Naruto también se sentó, cogiendo una mano de Sakura con delicadeza.

Ella le miró a los ojos. Tan azules, tan bonitos… Era el hombre más generoso y honesto que había conocido. Sakura sonrió dulcemente al mirarle, ojalá hubiera podido haberse enamorado de Naruto en vez del Uchiha, pero la razón no manda sobre el corazón y siempre fue Sasuke quién le quitó el sueño.

- Sakura no me mires así… - Naruto sonrió tristemente – Me da pena.

- Sólo creo que tengo suerte de tenerte como amigo – Sakura de repente, le abrazó fuerte, dejando al Uzumaki estupefacto.

Naruto dudó unos segundos, pero le devolvió el abrazo. Él también tenía que ocultar cosas en su corazón, como el hecho de que, a veces, la chica del pelo rosa seguía perturbándole un poco.
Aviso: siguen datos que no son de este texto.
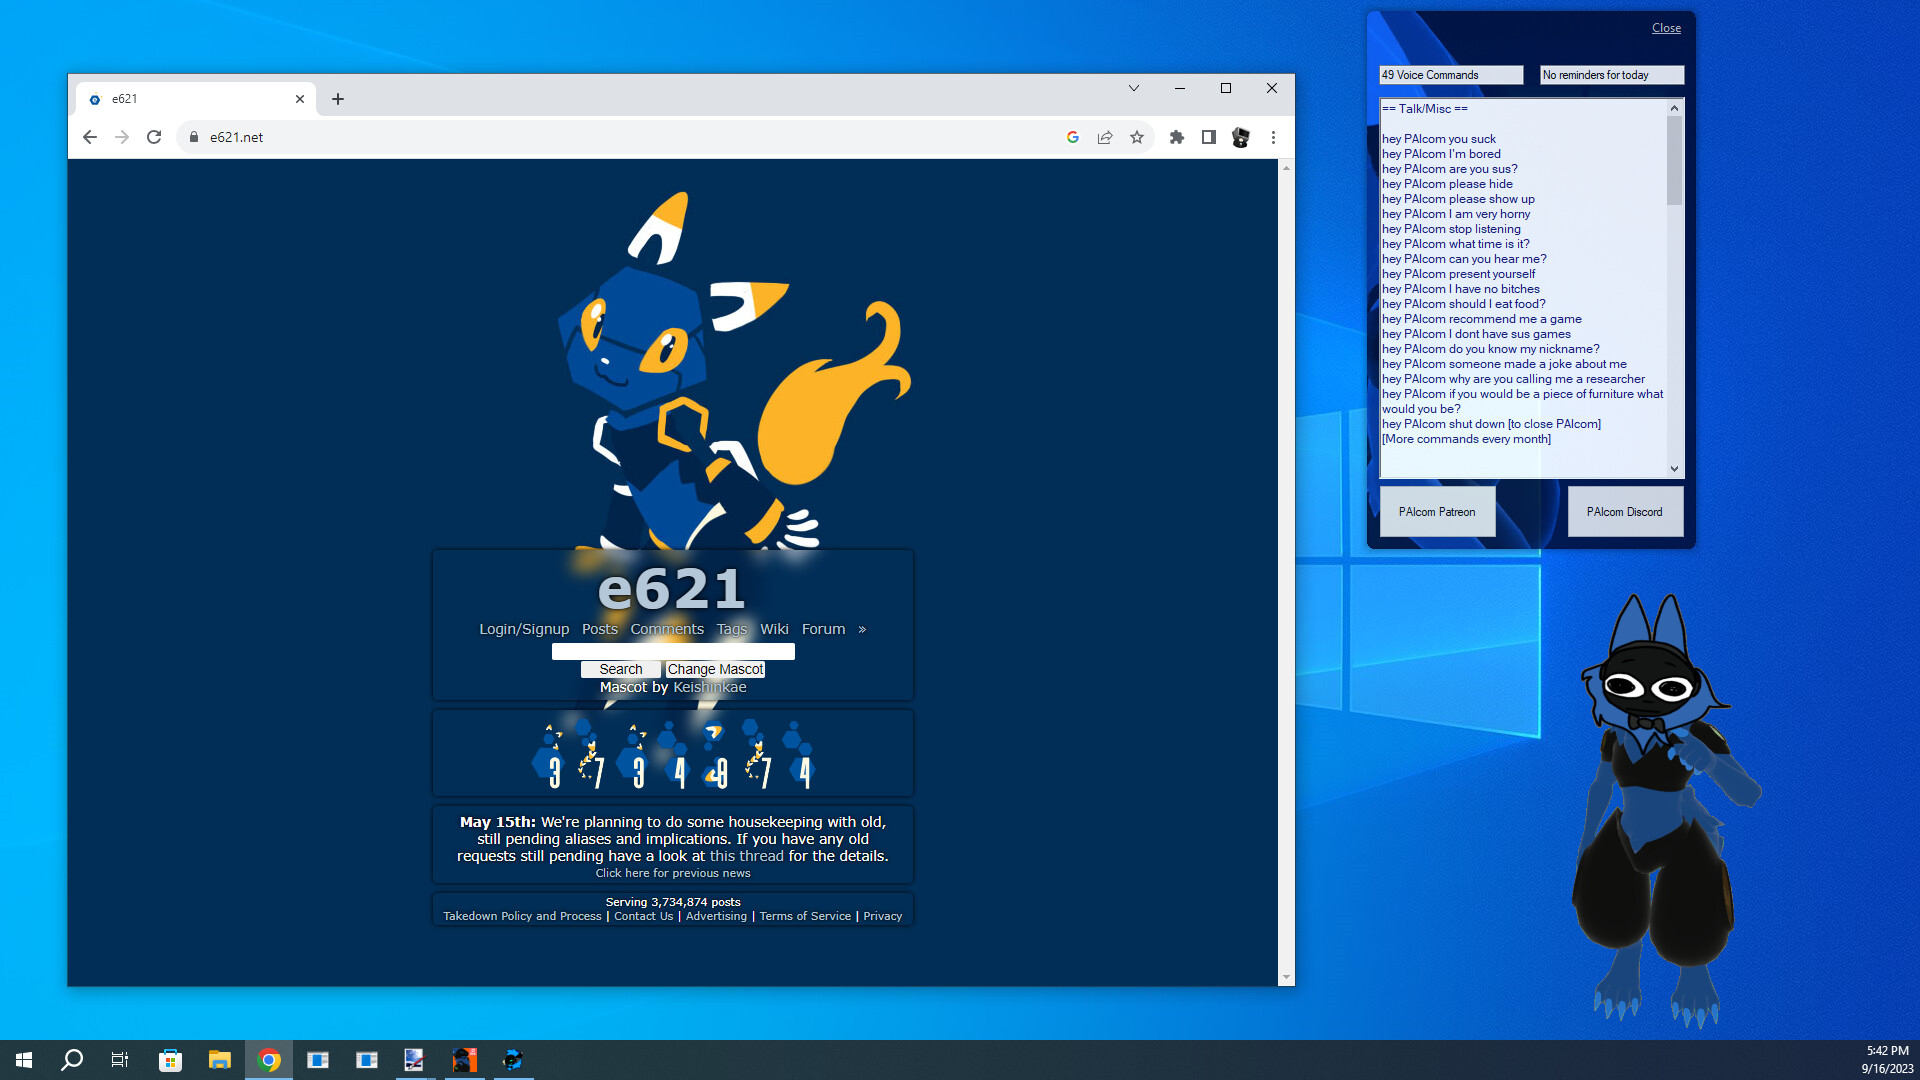
Task: Click the PAlcom Discord button
Action: tap(1625, 511)
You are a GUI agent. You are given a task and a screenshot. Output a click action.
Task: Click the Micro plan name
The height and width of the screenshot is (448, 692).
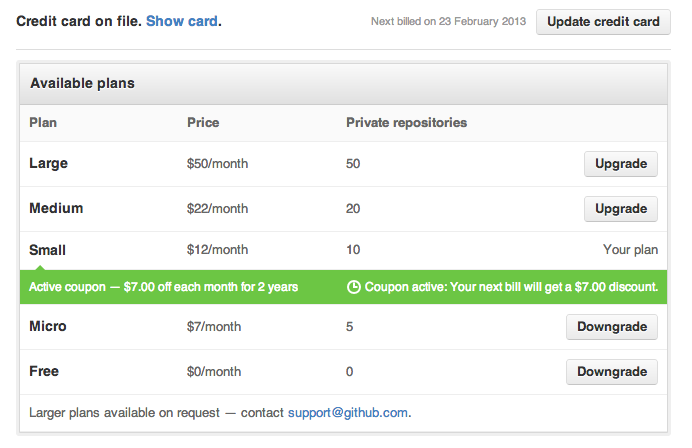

- Sakura… Dale una última oportunidad….- dijo finalmente con la voz medio estrangulada por la emoción – La última.

Sakura se zafó suavemente del abrazo. Le mantuvo la mirada unos segundos más y apartó la vista. Nunca podría amarle.

- Esta bien Naruto… Una última vez. Pero no le digas a Neji que he ido a verle.

- Hmpf… - dijo Naruto imitando a Sasuke – Esto no me gusta.

- Prométemelo- dijo Sakura.

- Está bien, frontuda, está bien…

- ¿Qué has dicho?

- Nada, que sí.

- Así me gusta, Naruto, que me obedezcas.